Refer to Example 13.

(i) Complete the following table:

Event 'Sum of 2 dice' \(2\) \(3\) \(4\) \(5\) \(6\) \(7\) \(8\) \(9\) \(10\) \(11\) \(12\)
Probability \[\begin{align}\frac{1}{36}\end{align}\]           \[\begin{align}\frac{5}{36}\end{align}\]       \[\begin{align}\frac{1}{36}\end{align}\]

 

(ii)A student argues that 'there are \(11\) possible outcomes\( 2, 3, 4, 5, 6, 7, 8, 9, 10, 11\) and \(12\). Therefore, each of them has a probability \(1/11\). Do you agree with this argument? Justify your answer.

 

Text Solution

  

What is known?

A dice is thrown twice means total no. of possible outcomes are 36

What is unknown?

The probability that sum will be \(3, 4, 5, 6, 7, 9, 10, 11?\)

Reasoning:

\[\text{Probability of an event}=\frac{\text{ Number of possible outcomes }}{\text{Total no of favourable outcomes}}\]

Steps:

No of possible outcomes to get the sum as \(2\)

\[=\left( 1,1 \right)\ \]

No of possible outcomes to get the sum as \(3\)

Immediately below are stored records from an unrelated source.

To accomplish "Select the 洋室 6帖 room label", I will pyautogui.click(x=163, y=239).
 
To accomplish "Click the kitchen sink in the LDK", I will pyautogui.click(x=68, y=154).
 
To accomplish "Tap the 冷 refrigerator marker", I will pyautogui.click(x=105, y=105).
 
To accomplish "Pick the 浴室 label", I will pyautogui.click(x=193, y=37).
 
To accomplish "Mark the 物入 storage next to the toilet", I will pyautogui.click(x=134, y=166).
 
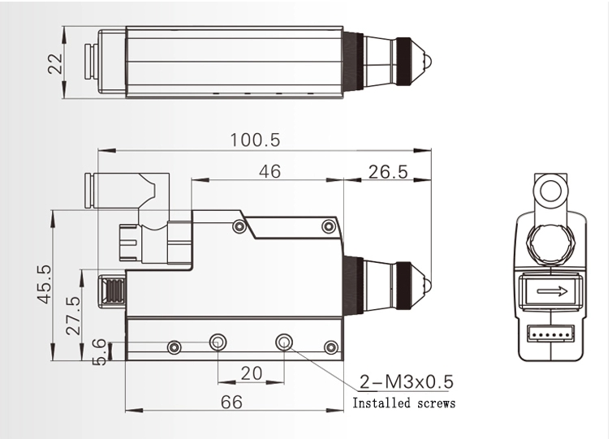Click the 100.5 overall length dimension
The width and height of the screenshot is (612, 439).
tap(255, 140)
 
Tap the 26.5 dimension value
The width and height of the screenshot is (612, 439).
tap(387, 171)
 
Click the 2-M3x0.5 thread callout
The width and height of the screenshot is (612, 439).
tap(406, 382)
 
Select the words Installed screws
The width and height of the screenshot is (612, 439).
tap(403, 403)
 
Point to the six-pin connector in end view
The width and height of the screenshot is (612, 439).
tap(550, 333)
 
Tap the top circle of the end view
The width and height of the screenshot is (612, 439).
tap(550, 191)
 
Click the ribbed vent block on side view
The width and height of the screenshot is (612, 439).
tap(111, 290)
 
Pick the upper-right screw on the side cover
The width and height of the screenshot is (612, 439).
tap(328, 226)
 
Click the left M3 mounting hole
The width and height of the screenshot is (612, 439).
tap(218, 343)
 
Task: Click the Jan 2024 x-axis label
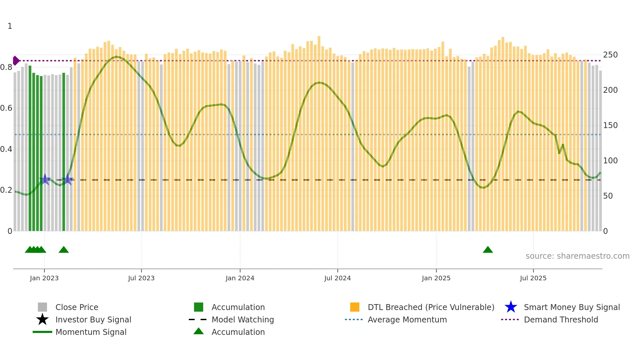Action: (x=240, y=278)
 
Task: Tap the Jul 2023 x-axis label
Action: (x=141, y=278)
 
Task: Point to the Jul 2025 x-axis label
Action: (x=533, y=278)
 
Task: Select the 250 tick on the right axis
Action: (x=610, y=55)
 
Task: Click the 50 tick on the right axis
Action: (x=608, y=196)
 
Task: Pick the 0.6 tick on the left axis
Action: (x=6, y=108)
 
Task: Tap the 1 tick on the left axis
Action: (x=10, y=26)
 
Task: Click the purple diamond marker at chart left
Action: (x=16, y=61)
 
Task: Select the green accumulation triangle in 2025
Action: (x=488, y=250)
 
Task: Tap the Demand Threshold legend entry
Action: (x=561, y=320)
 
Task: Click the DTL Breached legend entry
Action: (x=431, y=307)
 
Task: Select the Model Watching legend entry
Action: (x=243, y=320)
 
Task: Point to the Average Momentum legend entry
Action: (x=407, y=320)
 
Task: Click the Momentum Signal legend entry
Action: (x=91, y=332)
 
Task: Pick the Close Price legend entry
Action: (x=77, y=307)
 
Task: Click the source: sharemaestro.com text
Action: (x=577, y=256)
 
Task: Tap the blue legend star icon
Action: (x=511, y=307)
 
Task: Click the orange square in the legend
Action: (x=355, y=307)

\[=\left( 2,1 \right),\left( 1,2 \right) \]

No of possible outcomes to get the sum as \(4\)

\[=\left( 2,2 \right),\left( 1,3 \right),\left( 3,1 \right) \]

No of possible outcomes to get the sum as \(5\)

\[=\left( 3,2 \right),\left( 2,3 \right),\left( 4,1 \right),\left( 1,4 \right) \]

No of possible outcomes to get the sum as \(6\)

\[=\left( 5,1 \right),\left( 1,5 \right),\left( 3,3 \right),\left( 4,2 \right),\left( 2,4 \right) \]

No of possible outcomes to get the sum as \(7\)

\[=\left( 4,3 \right),\left( 3,4 \right),\left( 6,1 \right),\left( 1,6 \right),\left( 5,2 \right),\left( 2,5 \right) \]

No of possible outcomes to get the sum as \(8\)

\[=\left( 4,4 \right),\text{ }\left( 6,2 \right),\left( 2,6 \right),\left( 5,3 \right),\left( 3,5 \right) \]

No of possible outcomes to get the sum as \(9\)

\[=\left( 5,4 \right),\text{ }\left( 4,5 \right),\left( 6,3 \right),\left( 3,6 \right) \]

No of possible outcomes to get the sum as \(10\)

\[=\left( 5,5 \right),\text{ }\left( 6,4 \right),\left( 4,6 \right) \]

No of possible outcomes to get the sum as \(11\)

\[=\left( 6,5 \right),\text{ }\left( 5,6 \right)\]

No of possible outcomes to get the sum as \(12\)

\[= \left( 6,6 \right)\]

 

 Event 'Sum of 2 dice'

\(2\) \(3\) \(4\) \(5\) \(6\) \(7\) \(8\) \(9\) \(10 \) \(11\) \(12\)
Probability \[\begin{align}\frac{1}{36}\end{align}\] \[\begin{align}\frac{2}{36}\end{align}\] \[\begin{align}\frac{3}{36}\end{align}\] \[\begin{align}\frac{4}{36}\end{align}\] \[\begin{align}\frac{5}{36}\end{align}\] \[\begin{align}\frac{6}{36}\end{align}\] \[\begin{align}\frac{5}{36}\end{align}\] \[\begin{align}\frac{4}{36}\end{align}\] \[\begin{align}\frac{3}{36}\end{align}\] \[\begin{align}\frac{2}{36}\end{align}\] \[\begin{align}\frac{1}{36}\end{align}\]

(ii)Probability of each of them is not \(1/11\) as these are not equally likely.

This is demonstrated in the solution of (i)